→ **OBJECTIVE**:
Repeat the part of the records that opens with the line containing "Task: Click the ZD1 zener diode symbol" and closes with the line containing "Action: pyautogui.click(x=245, y=150)", both lines included.

→ **INFORMATION GIVEN**:
------------------------------------------------------------------------

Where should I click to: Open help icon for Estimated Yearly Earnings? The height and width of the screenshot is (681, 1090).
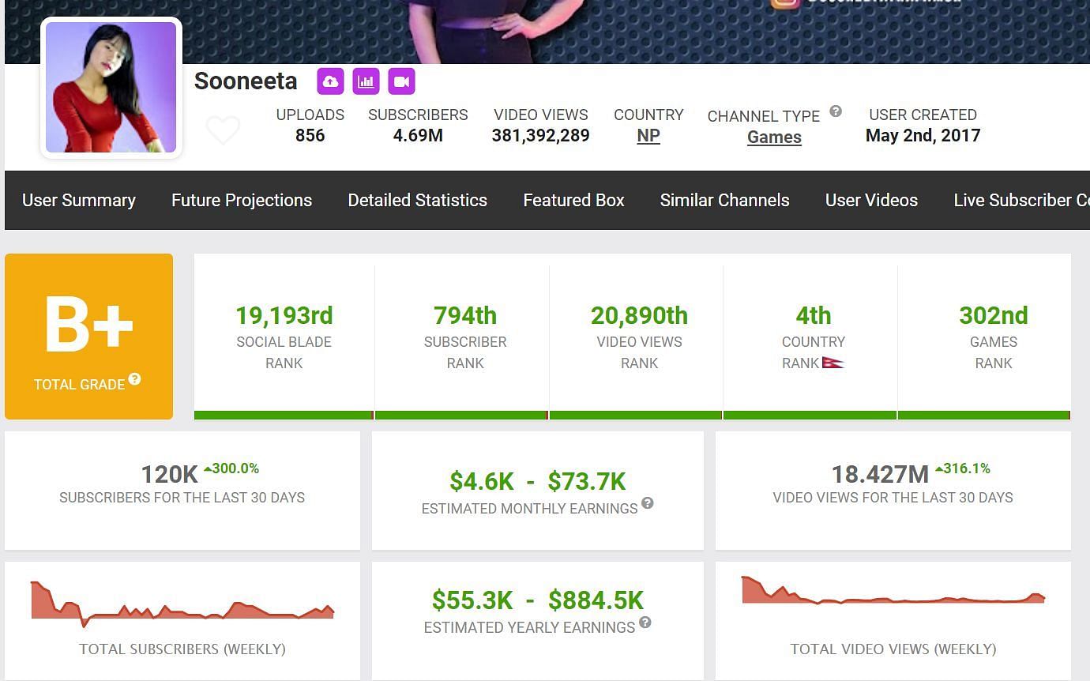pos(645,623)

------------------------------------------------------------------------

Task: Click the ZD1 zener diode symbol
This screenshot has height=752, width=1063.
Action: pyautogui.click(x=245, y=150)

------------------------------------------------------------------------

→ **RESULT OF THE EXERCISE**:
Task: Click the ZD1 zener diode symbol
This screenshot has height=752, width=1063.
Action: pyautogui.click(x=245, y=150)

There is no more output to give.